SELECT LENGTH(LEFT(T1.Name, 1)) AS charLength

LENGTH returns how many bytes a string takes up, so if this query gives you any results of 2 or more, this means that LEFT() is indeed returning multibyte characters and your problem lies beyond the query itself.

If you are executing the query at the command line, maybe your terminal cannot render the characters, or otherwise they are getting mangled somewhere else. If you are using a scripting language, try to use that language's string length, and ord() functions, to help find out what's going on.
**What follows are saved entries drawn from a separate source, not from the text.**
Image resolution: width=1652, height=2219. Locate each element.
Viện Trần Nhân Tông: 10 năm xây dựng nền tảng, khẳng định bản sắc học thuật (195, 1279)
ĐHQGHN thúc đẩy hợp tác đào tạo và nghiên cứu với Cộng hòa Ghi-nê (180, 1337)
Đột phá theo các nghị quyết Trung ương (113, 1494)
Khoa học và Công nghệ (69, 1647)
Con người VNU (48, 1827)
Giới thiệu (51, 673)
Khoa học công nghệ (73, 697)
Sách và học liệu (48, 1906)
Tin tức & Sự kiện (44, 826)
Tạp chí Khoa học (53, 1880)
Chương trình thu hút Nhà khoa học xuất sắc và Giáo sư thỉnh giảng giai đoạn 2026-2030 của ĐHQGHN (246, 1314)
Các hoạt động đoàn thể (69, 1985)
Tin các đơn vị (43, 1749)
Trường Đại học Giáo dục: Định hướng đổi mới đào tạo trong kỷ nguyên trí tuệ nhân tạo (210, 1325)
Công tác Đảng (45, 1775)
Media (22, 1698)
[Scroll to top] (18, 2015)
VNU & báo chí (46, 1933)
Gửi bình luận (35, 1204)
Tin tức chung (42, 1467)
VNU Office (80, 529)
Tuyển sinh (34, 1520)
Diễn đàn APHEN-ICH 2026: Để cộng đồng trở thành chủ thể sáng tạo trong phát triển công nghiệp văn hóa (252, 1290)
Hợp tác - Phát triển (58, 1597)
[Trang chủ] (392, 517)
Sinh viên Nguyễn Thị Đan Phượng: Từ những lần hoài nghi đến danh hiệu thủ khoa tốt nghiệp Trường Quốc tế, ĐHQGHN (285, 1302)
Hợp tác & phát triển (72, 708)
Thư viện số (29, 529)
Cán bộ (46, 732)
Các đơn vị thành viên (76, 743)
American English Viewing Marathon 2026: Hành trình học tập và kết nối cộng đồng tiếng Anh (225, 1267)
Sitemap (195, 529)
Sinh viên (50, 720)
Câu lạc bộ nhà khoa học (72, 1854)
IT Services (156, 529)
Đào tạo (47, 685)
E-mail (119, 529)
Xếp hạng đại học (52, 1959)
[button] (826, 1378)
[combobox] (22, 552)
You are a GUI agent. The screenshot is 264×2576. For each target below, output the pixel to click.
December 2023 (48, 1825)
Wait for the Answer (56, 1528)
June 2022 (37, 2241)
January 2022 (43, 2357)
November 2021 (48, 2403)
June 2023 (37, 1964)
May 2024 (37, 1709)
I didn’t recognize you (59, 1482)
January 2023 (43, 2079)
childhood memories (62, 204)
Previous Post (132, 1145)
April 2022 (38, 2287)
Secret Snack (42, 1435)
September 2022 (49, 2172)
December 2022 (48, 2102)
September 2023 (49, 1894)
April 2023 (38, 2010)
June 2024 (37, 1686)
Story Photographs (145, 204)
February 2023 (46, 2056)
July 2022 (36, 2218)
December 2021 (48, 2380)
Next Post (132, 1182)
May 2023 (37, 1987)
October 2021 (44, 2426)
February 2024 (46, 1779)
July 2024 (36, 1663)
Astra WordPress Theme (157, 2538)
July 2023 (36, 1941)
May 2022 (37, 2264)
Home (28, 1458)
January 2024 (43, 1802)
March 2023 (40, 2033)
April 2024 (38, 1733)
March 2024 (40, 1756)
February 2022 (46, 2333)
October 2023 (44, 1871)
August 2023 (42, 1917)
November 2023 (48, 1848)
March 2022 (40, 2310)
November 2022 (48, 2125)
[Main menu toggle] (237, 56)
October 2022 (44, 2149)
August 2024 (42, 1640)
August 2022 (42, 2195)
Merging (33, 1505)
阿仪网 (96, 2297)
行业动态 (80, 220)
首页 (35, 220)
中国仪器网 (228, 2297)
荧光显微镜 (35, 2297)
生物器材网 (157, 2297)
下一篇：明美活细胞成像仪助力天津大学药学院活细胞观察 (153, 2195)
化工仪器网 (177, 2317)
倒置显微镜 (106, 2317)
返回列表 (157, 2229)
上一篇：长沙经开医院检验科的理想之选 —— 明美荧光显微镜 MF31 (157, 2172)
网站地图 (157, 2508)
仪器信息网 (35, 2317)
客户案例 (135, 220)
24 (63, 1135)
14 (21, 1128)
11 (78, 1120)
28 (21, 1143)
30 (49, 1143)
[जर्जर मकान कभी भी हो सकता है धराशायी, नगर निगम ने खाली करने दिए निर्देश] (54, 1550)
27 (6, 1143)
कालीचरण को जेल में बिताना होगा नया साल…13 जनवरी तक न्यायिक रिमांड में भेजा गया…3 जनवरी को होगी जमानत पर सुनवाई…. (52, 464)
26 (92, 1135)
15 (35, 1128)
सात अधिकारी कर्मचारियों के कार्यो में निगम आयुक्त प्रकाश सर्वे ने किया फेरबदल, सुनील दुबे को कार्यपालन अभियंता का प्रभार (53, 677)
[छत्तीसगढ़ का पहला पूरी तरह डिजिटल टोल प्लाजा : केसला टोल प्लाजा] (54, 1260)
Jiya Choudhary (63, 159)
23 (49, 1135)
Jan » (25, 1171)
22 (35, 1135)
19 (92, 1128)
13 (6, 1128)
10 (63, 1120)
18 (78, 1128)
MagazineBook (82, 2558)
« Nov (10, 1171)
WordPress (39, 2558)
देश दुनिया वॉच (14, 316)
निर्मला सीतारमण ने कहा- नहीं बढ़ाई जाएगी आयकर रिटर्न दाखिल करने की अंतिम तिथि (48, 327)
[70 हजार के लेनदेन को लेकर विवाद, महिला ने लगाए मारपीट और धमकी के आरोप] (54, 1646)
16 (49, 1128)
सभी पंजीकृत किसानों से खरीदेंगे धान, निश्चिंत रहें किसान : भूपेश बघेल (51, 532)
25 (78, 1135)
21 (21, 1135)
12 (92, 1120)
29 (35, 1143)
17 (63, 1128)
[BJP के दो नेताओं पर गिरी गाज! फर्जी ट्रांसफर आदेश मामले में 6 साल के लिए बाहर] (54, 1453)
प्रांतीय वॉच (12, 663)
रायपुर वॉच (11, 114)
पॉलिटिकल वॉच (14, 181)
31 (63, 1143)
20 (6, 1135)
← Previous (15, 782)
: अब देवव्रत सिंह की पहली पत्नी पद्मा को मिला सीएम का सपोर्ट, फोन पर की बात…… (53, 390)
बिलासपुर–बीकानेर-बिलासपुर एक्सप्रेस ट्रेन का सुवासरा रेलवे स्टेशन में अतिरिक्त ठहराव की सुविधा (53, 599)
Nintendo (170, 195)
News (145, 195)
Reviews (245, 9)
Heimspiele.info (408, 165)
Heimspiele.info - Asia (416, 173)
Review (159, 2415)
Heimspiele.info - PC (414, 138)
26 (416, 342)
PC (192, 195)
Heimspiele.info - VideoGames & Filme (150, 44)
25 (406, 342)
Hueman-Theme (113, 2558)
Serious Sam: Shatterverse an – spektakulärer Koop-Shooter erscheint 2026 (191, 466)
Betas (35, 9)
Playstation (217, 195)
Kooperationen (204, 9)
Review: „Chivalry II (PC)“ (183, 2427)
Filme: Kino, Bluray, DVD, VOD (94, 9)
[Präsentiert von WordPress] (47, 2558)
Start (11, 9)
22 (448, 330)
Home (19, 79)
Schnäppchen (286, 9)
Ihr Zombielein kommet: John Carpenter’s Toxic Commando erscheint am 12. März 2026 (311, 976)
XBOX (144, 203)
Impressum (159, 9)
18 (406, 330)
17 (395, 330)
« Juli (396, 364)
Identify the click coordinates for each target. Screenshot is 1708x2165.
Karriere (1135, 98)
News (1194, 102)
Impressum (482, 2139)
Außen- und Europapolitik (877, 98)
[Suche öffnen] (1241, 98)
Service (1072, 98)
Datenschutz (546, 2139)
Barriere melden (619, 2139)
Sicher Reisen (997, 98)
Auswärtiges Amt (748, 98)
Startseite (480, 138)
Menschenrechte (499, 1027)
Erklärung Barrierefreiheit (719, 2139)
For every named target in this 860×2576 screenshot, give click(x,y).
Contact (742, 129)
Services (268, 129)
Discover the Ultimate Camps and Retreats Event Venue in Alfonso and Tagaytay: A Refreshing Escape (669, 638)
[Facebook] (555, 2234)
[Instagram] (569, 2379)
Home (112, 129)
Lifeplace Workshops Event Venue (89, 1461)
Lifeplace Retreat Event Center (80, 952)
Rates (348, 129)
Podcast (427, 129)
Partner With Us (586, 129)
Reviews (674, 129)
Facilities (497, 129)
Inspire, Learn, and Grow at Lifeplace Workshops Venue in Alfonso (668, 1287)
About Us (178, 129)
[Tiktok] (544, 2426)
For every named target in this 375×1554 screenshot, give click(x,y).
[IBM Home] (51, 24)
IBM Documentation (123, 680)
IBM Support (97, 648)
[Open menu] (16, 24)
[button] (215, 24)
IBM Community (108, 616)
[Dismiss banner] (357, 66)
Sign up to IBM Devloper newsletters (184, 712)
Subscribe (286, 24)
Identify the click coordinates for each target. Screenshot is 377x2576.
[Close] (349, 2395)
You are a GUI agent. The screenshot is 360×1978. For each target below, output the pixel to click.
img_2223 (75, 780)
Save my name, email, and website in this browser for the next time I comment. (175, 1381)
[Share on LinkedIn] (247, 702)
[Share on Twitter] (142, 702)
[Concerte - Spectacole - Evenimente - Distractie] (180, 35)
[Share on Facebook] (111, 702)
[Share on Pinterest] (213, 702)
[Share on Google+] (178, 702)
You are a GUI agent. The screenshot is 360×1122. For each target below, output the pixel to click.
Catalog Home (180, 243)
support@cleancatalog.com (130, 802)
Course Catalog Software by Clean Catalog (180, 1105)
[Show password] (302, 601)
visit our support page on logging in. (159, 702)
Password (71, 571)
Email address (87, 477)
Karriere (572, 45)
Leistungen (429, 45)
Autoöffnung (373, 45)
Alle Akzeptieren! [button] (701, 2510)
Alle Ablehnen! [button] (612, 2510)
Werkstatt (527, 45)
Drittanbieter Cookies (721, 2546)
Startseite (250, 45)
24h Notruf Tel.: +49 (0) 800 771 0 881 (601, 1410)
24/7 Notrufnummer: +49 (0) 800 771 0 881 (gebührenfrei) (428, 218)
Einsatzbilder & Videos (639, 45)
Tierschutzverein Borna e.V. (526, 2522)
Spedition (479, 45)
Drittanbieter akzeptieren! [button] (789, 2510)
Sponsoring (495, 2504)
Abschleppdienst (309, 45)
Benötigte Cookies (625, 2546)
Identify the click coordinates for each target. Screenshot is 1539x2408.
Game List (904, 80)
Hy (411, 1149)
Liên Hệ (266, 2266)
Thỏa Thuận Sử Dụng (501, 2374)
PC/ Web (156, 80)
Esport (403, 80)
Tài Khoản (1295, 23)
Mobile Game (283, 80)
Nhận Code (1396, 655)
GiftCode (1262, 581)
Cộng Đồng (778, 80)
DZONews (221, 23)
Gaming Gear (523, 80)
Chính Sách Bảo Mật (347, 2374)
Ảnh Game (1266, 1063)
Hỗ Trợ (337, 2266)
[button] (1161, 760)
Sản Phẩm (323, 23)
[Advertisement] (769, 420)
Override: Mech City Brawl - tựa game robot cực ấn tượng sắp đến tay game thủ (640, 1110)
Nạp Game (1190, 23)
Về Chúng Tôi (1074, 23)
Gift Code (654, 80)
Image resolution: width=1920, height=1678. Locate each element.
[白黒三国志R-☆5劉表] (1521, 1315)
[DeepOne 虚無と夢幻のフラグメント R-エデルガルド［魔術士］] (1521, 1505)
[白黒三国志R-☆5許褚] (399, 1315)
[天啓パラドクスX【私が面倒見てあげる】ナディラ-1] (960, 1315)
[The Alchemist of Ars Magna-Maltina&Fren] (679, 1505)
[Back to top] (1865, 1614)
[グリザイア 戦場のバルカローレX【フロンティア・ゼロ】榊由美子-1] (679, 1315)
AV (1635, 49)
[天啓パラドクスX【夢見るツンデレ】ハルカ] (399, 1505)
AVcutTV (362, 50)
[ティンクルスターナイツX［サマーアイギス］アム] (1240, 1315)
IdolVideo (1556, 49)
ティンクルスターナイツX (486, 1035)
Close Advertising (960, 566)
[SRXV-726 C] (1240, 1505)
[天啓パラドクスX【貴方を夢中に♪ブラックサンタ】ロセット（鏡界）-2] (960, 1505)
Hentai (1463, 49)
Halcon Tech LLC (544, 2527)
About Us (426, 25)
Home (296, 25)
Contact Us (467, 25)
EDIT: Since you are using PHP, try this:

//Store a character returned from the database in $unicodechar
$unicodechar = $row[0];

//Now print out the value of each byte in the character
for($i = 0; $i < strlen($unicodechar); $i++)
{
    echo '0x' . dechex(ord($char[$i])) . ' ';
}
echo '\n';

If for example the result is this character then you should get "0xC4 0x9E". If you do indeed get this kind of thing, then PHP is getting the multibyte character properly, and the problem is either in the encoding of the web page itself (see this W3C page) or the browser/font cannot render that particular character.

Artelius
Right, this is what I suspect as well. See the comment in my answer. I tried LEFT, too, in the meantime and it is also multi-byte aware.
Daniel Schneller
Indeed, it returned 2 as the length of the char. Thanks for the heads up!//I am using PHP to view the results.
turezky